Plaintiffs’ attorneys are rushing to file derivative shareholder class action lawsuits on behalf of the 60% of Fox shares not held by the Murdoch family. Fox has a sophisticated board with accomplished individuals, such as former House Speaker Paul Ryan, Managing Partner of Quinn Emanuel William Burck, former Ford CEO Jacques Nasser, and Formula One CEO Chase Carey, all of whom have a lot to lose—whether by way of reputation or liability—by more embarrassing disclosures coming out of depositions and trials.

Already two of many law firms queuing up filed suit in Delaware Chancery Court, charging: “Fox knew—from the Board on down—that Fox News was reporting false and dangerous misinformation about the 2020 Presidential election, but Fox was more concerned about short-term ratings and market share than the long-term damages of its failure to tell the truth.” (Fox has not yet commented on that suit.)

While some media commentators have suggested that insurance might cover a large portion of Fox’s Dominion settlement, the company’s breaches of fiduciary duty could absolve insurers from having to cover the payout on top of permitting them to charge the company permanently higher insurance premiums. Even worse for Fox, unless the company reforms its coverage and corporate governance processes, insurers might recoil from underwriting the insurance of Fox’s board directors and officers, much the way Elon Musk was once forced to personally underwrite the insurance of Tesla’s board directors and officers after every insurance company refused to stomach the risk.

Admissions by Murdoch, Ryan, Fox News CEO Suzanne Scott, and Fox Corp. Chief Legal Officer Viet Dinh demonstrate a failure to act on what they knew to be false—or a failure of their duties of care and duty of loyalty to the shareholders. Their duties were not to protect management or even to please viewers, but to protect the enterprise and shareholder value. Yet, when asked in a January deposition if he could have intervened when falsehoods were being spread on his cable network, Murdoch succinctly replied on the record, “I could have. But I didn’t.”

Alt-right media such as One America News Network and Newsmax are likely facing even greater financial peril as they are facing similar legal challenges as Fox.

Despite his self-proclaimed willingness to testify in court, Murdoch’s rambling, brutally candid, and self-incriminating answers in deposition raise questions over his judgment. Fox cannot retract Murdoch’s sworn testimony, and when they unsuccessfully tried to hide his actual Fox News executive oversight duties, they had to apologize for such deception. Presumably Murdoch will be forced to continue to shed light on how much he knew, when he knew it, and what he did or didn’t do in response, as the drumbeat of investigations rolls on.

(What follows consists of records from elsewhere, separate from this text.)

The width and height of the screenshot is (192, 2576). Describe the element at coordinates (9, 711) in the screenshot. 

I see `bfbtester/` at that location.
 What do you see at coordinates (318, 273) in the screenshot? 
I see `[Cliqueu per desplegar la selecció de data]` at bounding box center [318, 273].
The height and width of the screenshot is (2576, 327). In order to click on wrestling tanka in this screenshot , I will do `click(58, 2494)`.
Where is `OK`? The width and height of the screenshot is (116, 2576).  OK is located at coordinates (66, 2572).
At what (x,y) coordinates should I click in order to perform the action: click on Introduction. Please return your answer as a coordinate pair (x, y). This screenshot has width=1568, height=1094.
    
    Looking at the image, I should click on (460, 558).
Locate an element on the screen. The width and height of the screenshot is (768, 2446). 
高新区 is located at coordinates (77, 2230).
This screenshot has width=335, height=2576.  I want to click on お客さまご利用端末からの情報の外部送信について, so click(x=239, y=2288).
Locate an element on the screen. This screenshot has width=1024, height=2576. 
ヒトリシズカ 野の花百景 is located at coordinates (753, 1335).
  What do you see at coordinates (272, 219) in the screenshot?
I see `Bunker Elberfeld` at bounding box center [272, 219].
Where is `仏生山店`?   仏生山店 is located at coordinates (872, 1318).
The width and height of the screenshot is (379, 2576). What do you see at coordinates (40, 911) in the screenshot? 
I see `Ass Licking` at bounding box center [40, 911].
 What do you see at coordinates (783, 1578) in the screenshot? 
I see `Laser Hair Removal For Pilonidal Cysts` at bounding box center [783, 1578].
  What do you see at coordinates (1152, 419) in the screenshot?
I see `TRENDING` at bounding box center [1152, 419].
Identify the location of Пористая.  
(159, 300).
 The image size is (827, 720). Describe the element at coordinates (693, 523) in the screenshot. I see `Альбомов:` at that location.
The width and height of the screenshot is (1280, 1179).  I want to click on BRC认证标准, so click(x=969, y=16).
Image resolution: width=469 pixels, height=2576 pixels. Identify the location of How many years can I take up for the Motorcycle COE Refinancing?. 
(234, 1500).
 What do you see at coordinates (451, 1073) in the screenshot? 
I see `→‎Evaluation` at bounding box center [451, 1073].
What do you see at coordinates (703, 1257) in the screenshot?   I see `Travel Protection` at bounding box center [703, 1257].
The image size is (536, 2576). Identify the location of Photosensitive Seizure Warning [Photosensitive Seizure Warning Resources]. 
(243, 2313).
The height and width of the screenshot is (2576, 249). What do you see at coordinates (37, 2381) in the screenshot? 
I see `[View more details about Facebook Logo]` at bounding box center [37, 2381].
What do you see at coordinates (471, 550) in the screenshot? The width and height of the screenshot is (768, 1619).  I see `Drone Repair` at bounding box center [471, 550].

For its part, Fox News is already modifying its approach and seeming to take some of these lessons to heart before it becomes total Faux News. Nobody would mistake Fox today for MSNBC, but the cable network has severely limited former President Trump’s airtime recently, rarely ever showcasing full Trump campaign rallies and speeches as it used to do, while anchors almost always now resort to pre-taped edited clips of Trump rather than offering the unchecked freewheeling surprise live dial-in privileges Trump used to enjoy. Like Samuel Johnson once quipped, nothing so focuses the mind like the prospect of an imminent hanging. Still, as Murdoch tries to restrain his out-of-control creation, he has his work cut out for him.